Несколько упрощая, можно сказать, что сущность высших духовных путей
состоит в том, чтобы постоянно быть открытым к сознаванию всего. Результатом
этой постоянной, все углубляющейся внимательности может быть все остальное.
Суть каждого конкретного пути заключается в способе его достижения.
Важность внимательности легче всего доказать, рассматривая феномен
невнимательности. Совершал ли кто-нибудь из вас нелепые поступки только
потому, что не заметил чего-то важного в окружении, чересчур
расфантазировавшись? (Все поднимают руки.)

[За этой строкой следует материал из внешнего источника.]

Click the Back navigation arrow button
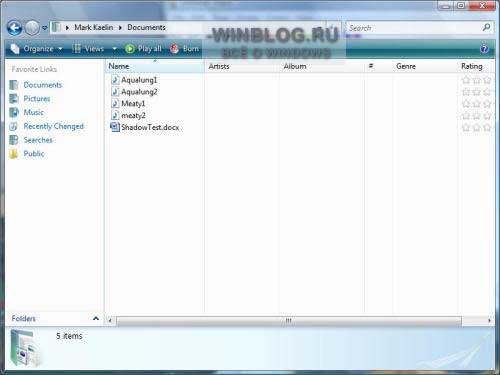(x=15, y=28)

Если оставить в стороне проблемы бессознательной мотивации, то можно
сказать, что нелепости такого рода составляют сущность невнимательности. К
сожалению, я могу описывать это бесконечно. В действительности же меня
интересует просветление, а не невнимательность, но я не знаю, что это такое.

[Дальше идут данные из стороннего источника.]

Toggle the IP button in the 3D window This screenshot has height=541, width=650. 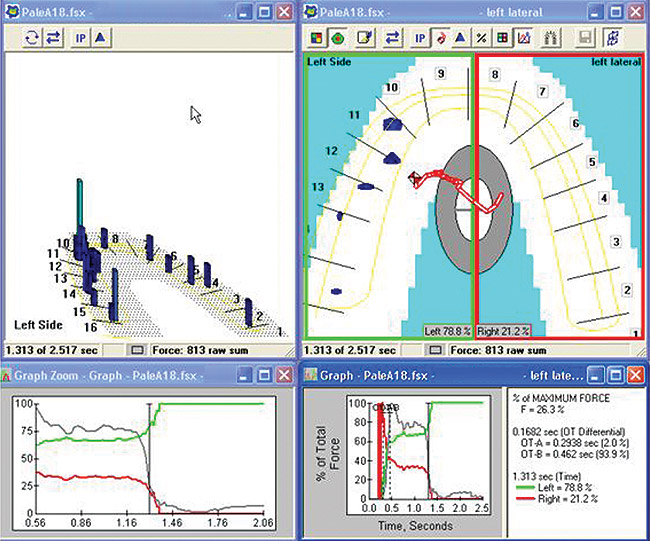coord(82,37)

С другой стороны, я могу считать себя авторитетом в области затемнения. Я не
только всесторонне изучал его, но и практиковал лично более пятидесяти лет;
я хорошо знаю, что оно означает.
Подобное знание может в какой-то мере помочь нам быть более
внимательными. В идеальном варианте вы могли бы выработать в себе своего
рода чистую внимательность, просветление, которое дало бы возможность
полностью избежать того, что мы теряем в фантазиях, искажении восприятия
действительности и т.п. Можно было бы миновать все человеческие проблемы. Но
знать на своем опыте, что такое затемнение, весьма полезно. Намного проще
наполнить бензином бак своей машины, если вы знаете, где он находится, и
понимаете, что если указатель приближается к нулю, то бензин нужно долить,
иначе вы никуда не доедете.
Определение внимательности как сложного, постоянного сознавания всего
теоретически верно, но настолько абстрактно, что на практике совершенно
бесполезно. Если я, к примеру, погружен в свои фантазии, то переживаемое
мною может быть живым и ярким, однако они блокируют многое другое. Мы
собираемся говорить об очень основательной внимательности -- о точном
восприятии того, что происходит именно здесь и именно сейчас.

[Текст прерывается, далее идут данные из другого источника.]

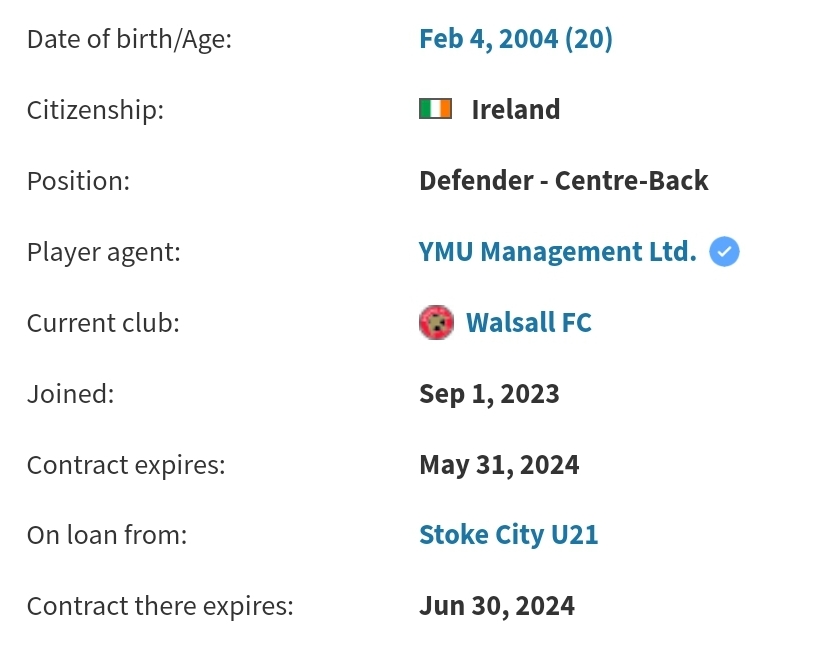Viewport: 834px width, 651px height.
Task: Click the Player agent label
Action: coord(104,252)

Обычно мы не очень хорошо сознаем мир вокруг себя, несмотря на то что у
нас достаточно возможностей для этого. Мы обладаем, например, великолепным
набором физических чувств. При близком рассмотрении мы видим, что это
замечательные органы. Если, скажем, вы, обладая нормальным слухом (не
перегруженным слишком большими дозами громкой рок-музыки, что сейчас, к
сожалению, не редкость), войдете в абсолютно звукоизолированную комнату, то
нельзя сказать, что вы ничего не будете слышать. Вы услышите легкий шипящий
звук -- шум молекул воздуха, сталкивающихся друг с другом! Это максимальная
чувствительность, какой только можно было бы желать. Если бы ухо было более
чувствительным, то это шипение заглушало бы все. Все наши органы чувств
невероятно хороши, и все же большинство из нас не замечает множества вещей,
поскольку мы живем "во сне наяву".
Гурджиев говорил: "Человек спит". Он повторял это вновь и вновь, но
затем сформулировал данную мысль в более, как мне кажется, точной метафоре:
"Мы движемся во сне наяву -- опасном сне". Ночной сон вполне безопасен,
поскольку мы просто лежим в постели. Мы не делаем в физическом мире ничего
такого, что навлекло бы на нас беду. Сновидения же наяву вовлекают нас во
множество неприятностей, поскольку мы не находимся в прямом контакте с тем,
что происходит вокруг нас; однако мы действуем и пожинаем плоды своих
действий. Только что прозвенел колокол.
Проговорил наш "стохастический учитель". Быть более внимательным прямо
сейчас, когда колокол только что прозвенел, прийти в настоящее означает для
меня среди прочего то, что я в большей степени вхожу в свое тело. Я стараюсь
быть внимательным и когда говорю, в том числе и сейчас, но это трудно. Так
что когда прозвенел колокол, я начал лучше сознавать свое тело с помощью
некоторых способов. В ступнях и лодыжках, например, появляется иное качество
чувствования, чем в остальной части тела. Я почувствовал пульс в груди.